My parents never stopped to explain the whole concept of why we do what we do. So I learned by doing and by asking questions throughout the years. Even with 20 years worth of questions, I still haven’t pieced it together. I figured it’s about time that I utilized the almighty Google and do some research on Chinese New Year customs. Keep in mind that Chinese people tend to be superstitious (at least my family and my relatives are). As a result, some of our rituals are based on superstitions that were passed down from many, many generations ago. Some of the practices that I observed as a kid definitely makes me laugh now that I’m an adult. But I’m actually more curious than ever about our traditions . I want to learn how and why these New Year rituals and rules came to be.
Uh… what’s Chinese New Year anyway?
Traditionally, the holiday is celebrated as a Spring Festival and it’s the most important of the traditional Chinese holidays. Chinese New Year follows a lunisolar calendar and it’s celebrated on the first day of the first month in the Chinese calendar – the day of the second new moon after the winter solstice. The festival ends on 15th day of the first month, also known as the Lantern Festival. This year, Chinese New Year started on February 18th and will end on March 5th.
Truthfully, I know nothing about the Chinese calendar. I only knew about this year’s dates because of my parents. The coolest aspect of the Chinese calendar is that each year corresponds to one of 12 different zodiac signs and animals. It just so happens that 2015 is my year… meaning it’s the year of the 羊. Since the Chinese character 羊 can mean both goat and sheep, I wrote it in Chinese so nothing gets lost in translation.
What are you supposed to do?
The New Year’s Eve dinner should be a feast with all your family members. My family is from South China so we like to eat 年糕 (New Year cake made of glutinous rice flour) because its pronunciation is a homophone. 年糕 sounds like 年高, meaning “higher and higher every year”. This year we had a fish that was served whole, which represents togetherness. We also had a dish composed of abalone for good fortune and mushrooms for longevity.

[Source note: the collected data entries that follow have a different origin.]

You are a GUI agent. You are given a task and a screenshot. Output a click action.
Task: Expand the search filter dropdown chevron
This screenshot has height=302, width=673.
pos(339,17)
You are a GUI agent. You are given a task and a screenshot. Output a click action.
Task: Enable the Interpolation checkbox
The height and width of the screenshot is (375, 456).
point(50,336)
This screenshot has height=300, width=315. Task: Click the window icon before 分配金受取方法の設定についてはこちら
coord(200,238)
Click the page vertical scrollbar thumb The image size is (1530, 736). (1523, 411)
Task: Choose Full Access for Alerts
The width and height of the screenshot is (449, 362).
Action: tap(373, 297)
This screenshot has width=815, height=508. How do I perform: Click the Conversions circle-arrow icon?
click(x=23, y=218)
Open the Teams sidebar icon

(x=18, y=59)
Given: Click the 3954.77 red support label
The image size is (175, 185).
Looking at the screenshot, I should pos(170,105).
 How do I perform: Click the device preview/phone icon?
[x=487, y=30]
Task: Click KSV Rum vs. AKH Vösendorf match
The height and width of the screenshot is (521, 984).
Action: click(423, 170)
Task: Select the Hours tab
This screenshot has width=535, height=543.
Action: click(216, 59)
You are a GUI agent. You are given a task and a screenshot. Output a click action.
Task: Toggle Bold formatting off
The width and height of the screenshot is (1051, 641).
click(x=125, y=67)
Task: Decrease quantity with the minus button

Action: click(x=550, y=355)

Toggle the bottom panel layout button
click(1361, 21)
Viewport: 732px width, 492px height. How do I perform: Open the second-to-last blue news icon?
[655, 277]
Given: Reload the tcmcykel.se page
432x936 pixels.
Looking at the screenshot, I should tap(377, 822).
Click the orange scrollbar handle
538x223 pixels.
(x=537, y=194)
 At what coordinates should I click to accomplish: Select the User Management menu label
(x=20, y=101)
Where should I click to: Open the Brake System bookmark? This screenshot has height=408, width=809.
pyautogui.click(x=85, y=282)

Everybody travels back home to visit their families, relatives, and friends to 拜年 (pay new year visits). You usually go to people’s houses bearing gifts such as: sweets, cookies, oranges and tangerines, which symbolize prosperity. Kids are given 利是 (red envelopes) as New Year gifts . The money is believed to bring good luck and ward off monsters. The money is packaged in small red envelopes because the color red symbolizes vitality, happiness, and good luck in Chinese culture. 利是 are given from married couples and elderly generations to unmarried younger generations. It’s not the money inside that makes red envelopes valuable; the importance of this tradition lies in the red color, which is loaded with cultural meaning. It’s also impolite to open the 利是 in front of those who gave it. My mom actually made me keep my loot of 利是 underneath my pillow until after the festival was over.
Stuff I was told to do by my parents…
My family isn’t really strict about New Years and we don’t do as much as we used to. But I thought these are funny rituals and I should share nonetheless.
During Chinese New Year, we shouldn’t sweep the house – especially during the first three days. Otherwise impending good luck would be swept away.
Buy new clothes (my mom likes to buy us red underwear!) in red and wear them for the first time in the early hours of the new year. The color red will scare Nian away and wearing new clothes represents a new start.
Traditionally, washing your hair during the first three days of the New Year is bad luck because your good fortune would be washed away. My mom tells me not to wash my hair on New Year’s Eve and that’s it.
We may celebrate Chinese New Year in slightly different ways, but why we celebrate is almost all the same. We just want our families and friends to be healthy and experience good luck during the new year. It’s this hope that good things will happen that makes Chinese New Year such a special holiday.